(Collected data)
**********

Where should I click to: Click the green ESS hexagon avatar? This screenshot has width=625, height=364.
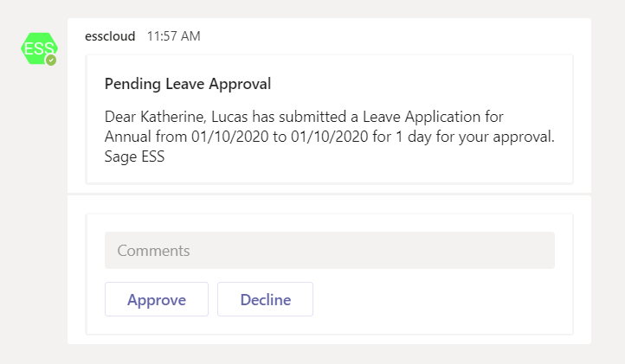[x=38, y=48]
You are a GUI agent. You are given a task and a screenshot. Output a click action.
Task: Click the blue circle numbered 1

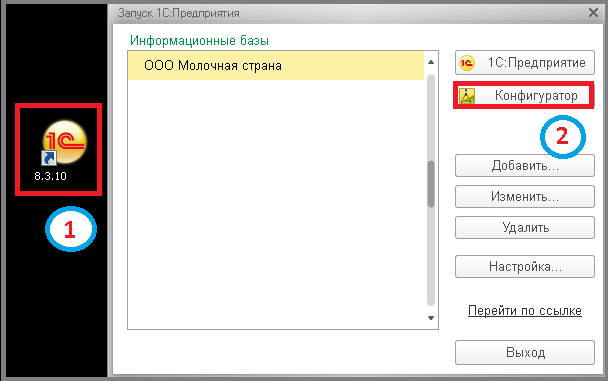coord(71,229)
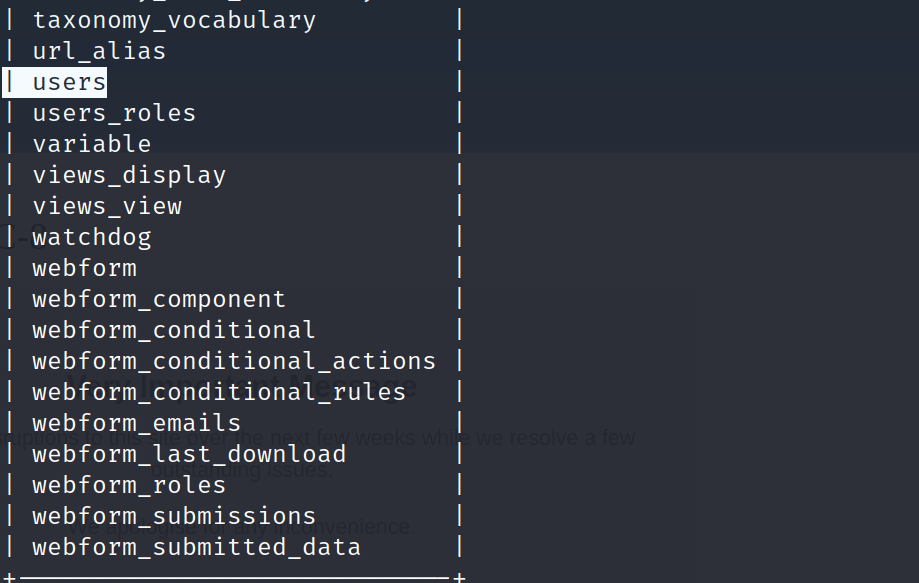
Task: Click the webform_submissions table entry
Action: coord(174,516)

**********

**What you have to do**
Your reply should repeat the entries above exactly, leaving the pictures out.

**Answer for this exercise**
Where should I click to: Click the green ESS hexagon avatar? This screenshot has width=625, height=364.
[x=38, y=48]
You are a GUI agent. You are given a task and a screenshot. Output a click action.
Task: Click the blue circle numbered 1

coord(71,229)
Task: Click the webform_submissions table entry
Action: coord(174,516)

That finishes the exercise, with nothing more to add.